9 de fevereiro de 2020

Tokaji Eszencia

Quando lemos e estudamos sobre vinhos, há alguns que, pelo alto custo e/ou pela raridade, pensamos: "taí um vinho que nunca vou ter a oportunidade de provar". Foi isso que pensei nas vezes que li a respeito do Tokaji Eszencia: o ápice, o mais raro e caro vinho de Tokaj, na Hungria. Para se ter uma idéia, no Brasil, uma garrafinha de 250mL é vendida por mais de R$3000.

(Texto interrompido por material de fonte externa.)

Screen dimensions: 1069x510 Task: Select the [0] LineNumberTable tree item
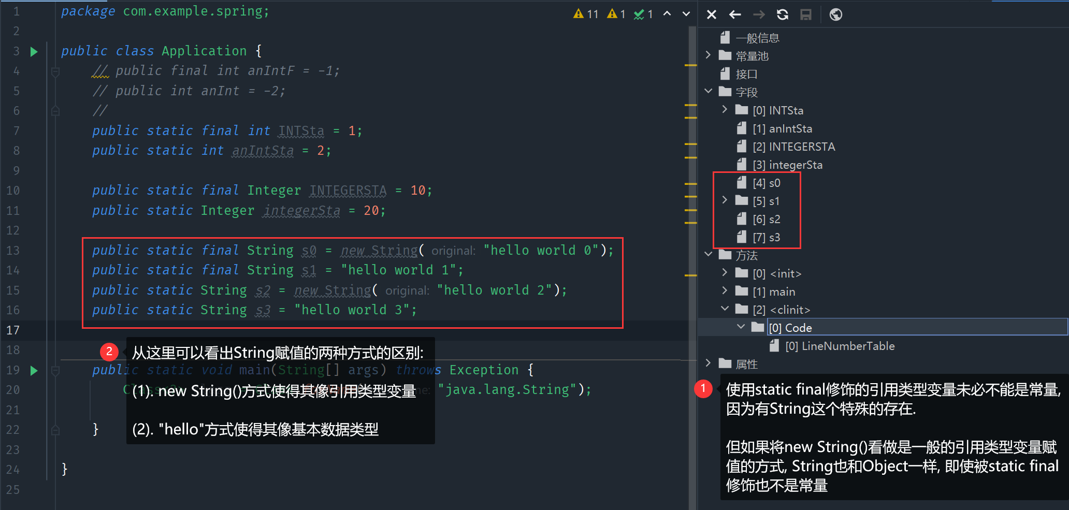840,346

A região de Tokaj, na Hungria, é famosa por seus vinhos doces - Tokaji Aszú - produzidos com uvas botrytizadas. Diferentes percentuais de uvas botrytizadas levam a vinhos de diferentes concentrações, e já não são exatamente baratos.

Mas Tokaji Eszencia é 100% feito de uvas botrytizadas, produzido a partir do "mosto flor", que se acumula no fundo dos barris, quando as uvas são esmagadas pelo próprio peso. Esse mosto é tão rico em açúcar (mais de meio quilo de açúcar por litro), que as leveduras têm extrema dificuldade em fermentá-lo. Por isso, a fermentação leva alguns anos, para atingir um teor alcoólico que mal chega aos 5%. É um vinho de uma concentração ímpar, em açúcar, acidez e sabor.


E não é que outro dia, no aniversário do Bruno Viana, ele me sai com uma garrafinha dessas da adega!?! Era uma garrafinha de 250mL de Béres Tokaji Eszencia 2005.

Devido a sua altíssima concentração, sugere-se que seja tomado de colher[*]; e assim fizemos. Não usamos as colheres de cristal vendidas pelas vinícolas, e sim de porcelana, que bem serviram ao propósito. Talvez a colher não seja um recipiente tão propício à plena apreciação dos aromas, mas diante da intensidade do vinho, isso não chegou a ser um problema.

O vinho era tudo aquilo que se podia esperar. Tinha cor âmbar, quase castanha, de intensidade média/alta, e consistência viscosa. Os aromas traziam aquele químico dos vinhos botrytizados, além de mel, avelãs, amêndoas, tâmaras, uvas passas, damascos secos, com predominância das frutas. Na boca, trazia doçura intensa, acompanhada de uma acidez incomparável com qualquer outro vinho, e persistência aromática tão longa quanto a intensidade de sabor.


Se sua doçura (504g/L) só pode ser comparada à do PX (e a nenhum outro vinho na face da Terra), para definir sua acidez (17g/L) seria necessário criar um novo patamar. Classificá-la como alta seria um eufemismo. Foi o melhor vinho que já tomei.